■ **Work order**: Exclude the pictures, then repeat exactly each line from the one containing "This screenshot has" to the final line of the records that follow.

■ **Records to process**:
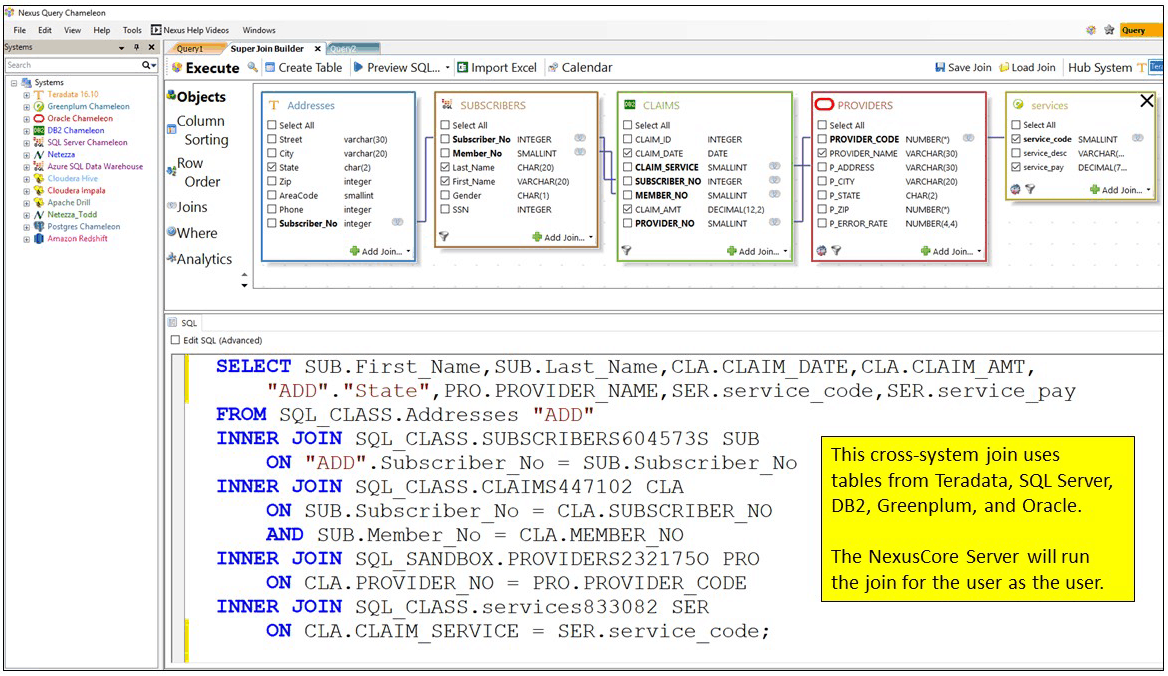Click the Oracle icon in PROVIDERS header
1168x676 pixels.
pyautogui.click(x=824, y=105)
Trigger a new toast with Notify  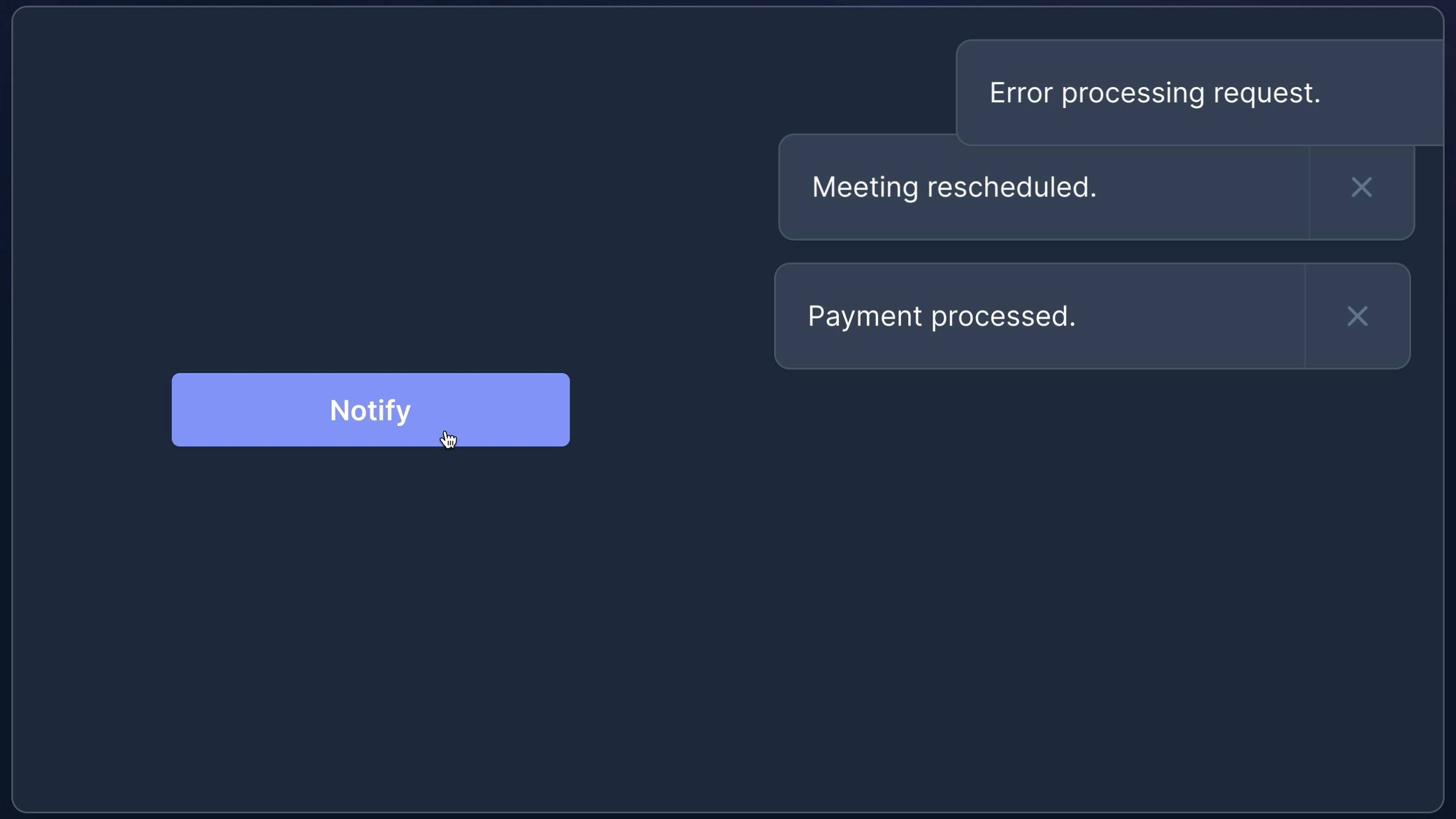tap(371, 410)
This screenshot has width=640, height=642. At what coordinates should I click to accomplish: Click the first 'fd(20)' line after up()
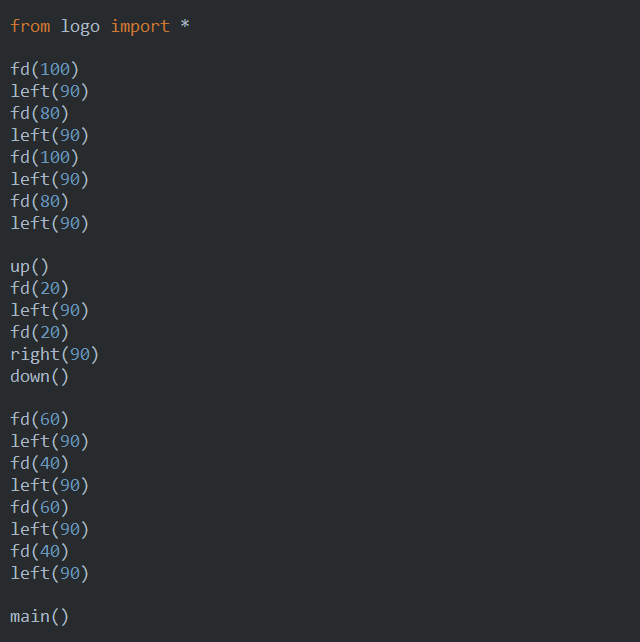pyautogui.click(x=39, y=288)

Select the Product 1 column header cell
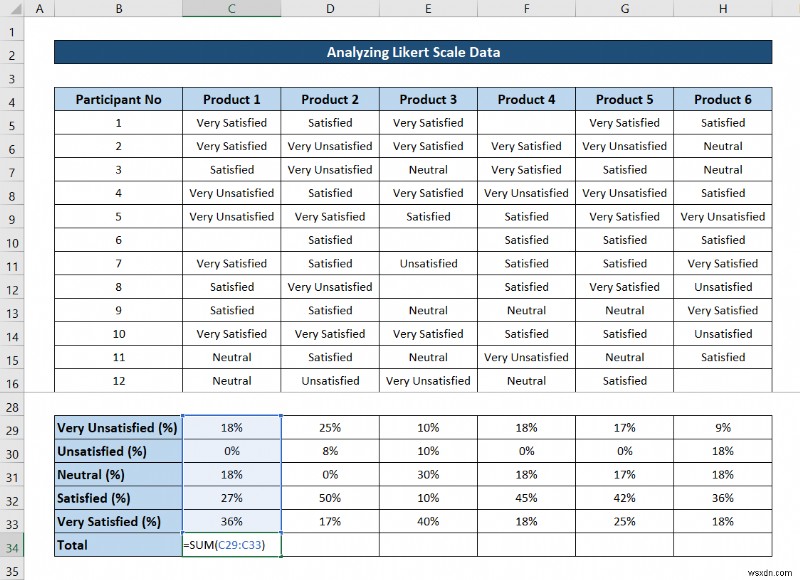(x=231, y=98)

■ **Answer space**:
This screenshot has width=640, height=642. At what coordinates should I click to accomplish: Click the first 'fd(20)' line after up()
pyautogui.click(x=39, y=288)

Select the Product 1 column header cell
(x=231, y=98)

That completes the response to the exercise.